▶ Data shown

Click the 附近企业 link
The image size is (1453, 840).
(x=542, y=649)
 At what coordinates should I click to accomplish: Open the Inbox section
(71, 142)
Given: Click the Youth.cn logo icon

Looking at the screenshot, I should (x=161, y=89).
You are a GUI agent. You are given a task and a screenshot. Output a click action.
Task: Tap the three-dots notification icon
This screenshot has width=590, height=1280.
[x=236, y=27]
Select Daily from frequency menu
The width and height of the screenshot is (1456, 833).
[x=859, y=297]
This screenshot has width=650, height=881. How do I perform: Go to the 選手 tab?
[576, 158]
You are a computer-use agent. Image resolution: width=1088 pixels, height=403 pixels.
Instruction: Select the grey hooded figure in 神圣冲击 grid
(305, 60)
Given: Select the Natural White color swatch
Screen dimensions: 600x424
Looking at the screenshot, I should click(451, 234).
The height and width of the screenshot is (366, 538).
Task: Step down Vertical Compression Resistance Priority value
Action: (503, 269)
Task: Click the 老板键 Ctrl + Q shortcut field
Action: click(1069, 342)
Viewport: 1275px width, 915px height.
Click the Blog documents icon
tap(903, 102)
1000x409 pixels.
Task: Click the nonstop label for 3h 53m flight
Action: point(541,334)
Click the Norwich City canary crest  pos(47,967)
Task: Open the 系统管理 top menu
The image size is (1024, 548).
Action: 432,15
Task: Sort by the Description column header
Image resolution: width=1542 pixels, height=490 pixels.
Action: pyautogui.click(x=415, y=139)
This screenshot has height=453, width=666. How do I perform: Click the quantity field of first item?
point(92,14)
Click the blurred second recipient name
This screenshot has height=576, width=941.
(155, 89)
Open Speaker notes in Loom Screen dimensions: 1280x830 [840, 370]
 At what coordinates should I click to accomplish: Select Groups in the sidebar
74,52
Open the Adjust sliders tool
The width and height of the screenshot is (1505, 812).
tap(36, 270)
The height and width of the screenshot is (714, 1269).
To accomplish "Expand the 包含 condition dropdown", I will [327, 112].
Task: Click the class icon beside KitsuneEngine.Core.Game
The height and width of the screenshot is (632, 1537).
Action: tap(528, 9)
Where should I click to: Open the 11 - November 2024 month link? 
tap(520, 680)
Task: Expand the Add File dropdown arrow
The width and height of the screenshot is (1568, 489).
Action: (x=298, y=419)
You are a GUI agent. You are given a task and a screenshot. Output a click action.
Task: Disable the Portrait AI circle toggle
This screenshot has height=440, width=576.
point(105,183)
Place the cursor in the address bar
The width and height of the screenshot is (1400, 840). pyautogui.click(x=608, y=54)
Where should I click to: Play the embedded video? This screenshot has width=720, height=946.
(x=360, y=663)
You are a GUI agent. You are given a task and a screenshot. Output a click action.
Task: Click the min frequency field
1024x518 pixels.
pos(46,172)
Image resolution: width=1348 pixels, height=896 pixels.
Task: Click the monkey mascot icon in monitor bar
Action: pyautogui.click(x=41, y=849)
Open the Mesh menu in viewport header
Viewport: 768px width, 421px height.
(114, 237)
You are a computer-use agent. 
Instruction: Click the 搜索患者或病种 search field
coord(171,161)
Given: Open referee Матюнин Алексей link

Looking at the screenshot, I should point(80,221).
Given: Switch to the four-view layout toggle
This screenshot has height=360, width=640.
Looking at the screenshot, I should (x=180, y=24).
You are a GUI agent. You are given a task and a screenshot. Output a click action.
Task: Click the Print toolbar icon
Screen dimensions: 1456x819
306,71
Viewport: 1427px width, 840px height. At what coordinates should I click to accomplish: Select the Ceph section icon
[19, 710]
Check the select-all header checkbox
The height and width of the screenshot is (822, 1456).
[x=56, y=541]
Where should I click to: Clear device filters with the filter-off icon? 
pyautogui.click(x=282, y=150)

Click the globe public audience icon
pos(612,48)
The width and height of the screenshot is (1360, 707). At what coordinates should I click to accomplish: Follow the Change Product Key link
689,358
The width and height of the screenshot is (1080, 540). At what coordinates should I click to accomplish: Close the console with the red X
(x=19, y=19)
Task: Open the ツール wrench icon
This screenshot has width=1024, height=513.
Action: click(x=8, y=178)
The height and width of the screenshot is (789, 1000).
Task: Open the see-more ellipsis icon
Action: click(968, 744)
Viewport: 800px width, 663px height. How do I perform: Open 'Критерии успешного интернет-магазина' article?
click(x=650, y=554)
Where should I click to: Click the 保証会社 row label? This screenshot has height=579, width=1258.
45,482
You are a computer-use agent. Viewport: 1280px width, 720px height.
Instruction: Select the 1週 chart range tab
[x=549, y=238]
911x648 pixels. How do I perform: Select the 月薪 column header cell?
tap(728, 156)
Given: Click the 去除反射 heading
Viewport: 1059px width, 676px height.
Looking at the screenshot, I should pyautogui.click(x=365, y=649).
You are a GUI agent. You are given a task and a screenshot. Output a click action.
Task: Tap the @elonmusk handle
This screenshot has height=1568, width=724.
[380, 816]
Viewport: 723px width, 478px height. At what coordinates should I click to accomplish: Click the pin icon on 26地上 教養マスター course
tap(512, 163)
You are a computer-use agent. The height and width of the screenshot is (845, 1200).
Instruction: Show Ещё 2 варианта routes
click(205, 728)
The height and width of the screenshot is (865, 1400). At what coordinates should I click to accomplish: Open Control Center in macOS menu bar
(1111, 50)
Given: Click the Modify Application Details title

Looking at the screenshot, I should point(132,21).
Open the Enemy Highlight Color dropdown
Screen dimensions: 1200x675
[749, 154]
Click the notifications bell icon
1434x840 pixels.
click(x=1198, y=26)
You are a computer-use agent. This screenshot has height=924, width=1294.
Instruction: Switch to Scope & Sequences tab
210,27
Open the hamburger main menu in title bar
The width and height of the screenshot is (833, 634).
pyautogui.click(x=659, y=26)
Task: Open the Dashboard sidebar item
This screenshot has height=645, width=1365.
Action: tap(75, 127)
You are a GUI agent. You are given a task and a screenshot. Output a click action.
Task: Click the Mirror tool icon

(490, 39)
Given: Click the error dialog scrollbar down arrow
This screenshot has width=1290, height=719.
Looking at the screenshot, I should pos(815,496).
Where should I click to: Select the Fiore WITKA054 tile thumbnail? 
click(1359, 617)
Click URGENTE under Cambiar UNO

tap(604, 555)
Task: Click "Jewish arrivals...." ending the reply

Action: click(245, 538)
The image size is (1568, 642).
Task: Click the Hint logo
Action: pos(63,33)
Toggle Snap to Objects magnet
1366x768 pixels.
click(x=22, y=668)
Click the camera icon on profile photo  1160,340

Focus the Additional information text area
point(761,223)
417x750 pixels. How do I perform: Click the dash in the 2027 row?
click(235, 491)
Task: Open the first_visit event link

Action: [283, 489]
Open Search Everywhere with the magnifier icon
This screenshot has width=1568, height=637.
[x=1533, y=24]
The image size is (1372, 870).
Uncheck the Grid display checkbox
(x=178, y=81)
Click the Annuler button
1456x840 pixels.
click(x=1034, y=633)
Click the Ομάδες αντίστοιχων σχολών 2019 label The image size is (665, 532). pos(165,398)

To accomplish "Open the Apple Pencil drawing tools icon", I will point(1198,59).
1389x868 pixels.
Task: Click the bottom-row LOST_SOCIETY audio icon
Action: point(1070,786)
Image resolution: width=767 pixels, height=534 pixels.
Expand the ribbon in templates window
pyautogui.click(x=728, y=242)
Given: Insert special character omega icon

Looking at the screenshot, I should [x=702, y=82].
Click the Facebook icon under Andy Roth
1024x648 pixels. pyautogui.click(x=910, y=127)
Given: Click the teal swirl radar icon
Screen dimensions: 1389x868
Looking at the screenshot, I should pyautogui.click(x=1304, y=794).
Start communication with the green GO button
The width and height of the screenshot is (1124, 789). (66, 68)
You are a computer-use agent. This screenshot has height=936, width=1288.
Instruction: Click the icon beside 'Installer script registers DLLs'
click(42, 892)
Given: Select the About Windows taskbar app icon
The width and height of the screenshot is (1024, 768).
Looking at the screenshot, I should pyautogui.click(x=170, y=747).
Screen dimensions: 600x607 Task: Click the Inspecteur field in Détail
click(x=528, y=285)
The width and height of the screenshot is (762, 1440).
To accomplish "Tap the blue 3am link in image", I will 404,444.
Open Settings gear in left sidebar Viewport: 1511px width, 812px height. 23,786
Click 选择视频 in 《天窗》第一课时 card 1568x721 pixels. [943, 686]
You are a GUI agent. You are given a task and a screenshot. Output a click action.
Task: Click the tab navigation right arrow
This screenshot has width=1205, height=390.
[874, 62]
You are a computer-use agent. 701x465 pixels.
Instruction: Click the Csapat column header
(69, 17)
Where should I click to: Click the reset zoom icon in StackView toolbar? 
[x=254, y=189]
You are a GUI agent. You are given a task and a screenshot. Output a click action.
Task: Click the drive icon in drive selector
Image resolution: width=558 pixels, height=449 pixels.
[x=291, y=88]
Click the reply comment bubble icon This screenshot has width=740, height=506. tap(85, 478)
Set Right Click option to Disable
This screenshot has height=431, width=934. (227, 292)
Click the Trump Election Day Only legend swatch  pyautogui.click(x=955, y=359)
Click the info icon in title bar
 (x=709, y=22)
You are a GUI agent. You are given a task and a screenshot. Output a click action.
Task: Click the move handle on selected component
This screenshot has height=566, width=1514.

▶ Your instructions
Copy the entries above verbatim, from the line that contains "Place the cursor in the address bar" through the line that contains "(x=360, y=663)".

▶ Written solution
Place the cursor in the address bar
The width and height of the screenshot is (1400, 840). pyautogui.click(x=608, y=54)
Where should I click to: Play the embedded video? This screenshot has width=720, height=946.
(x=360, y=663)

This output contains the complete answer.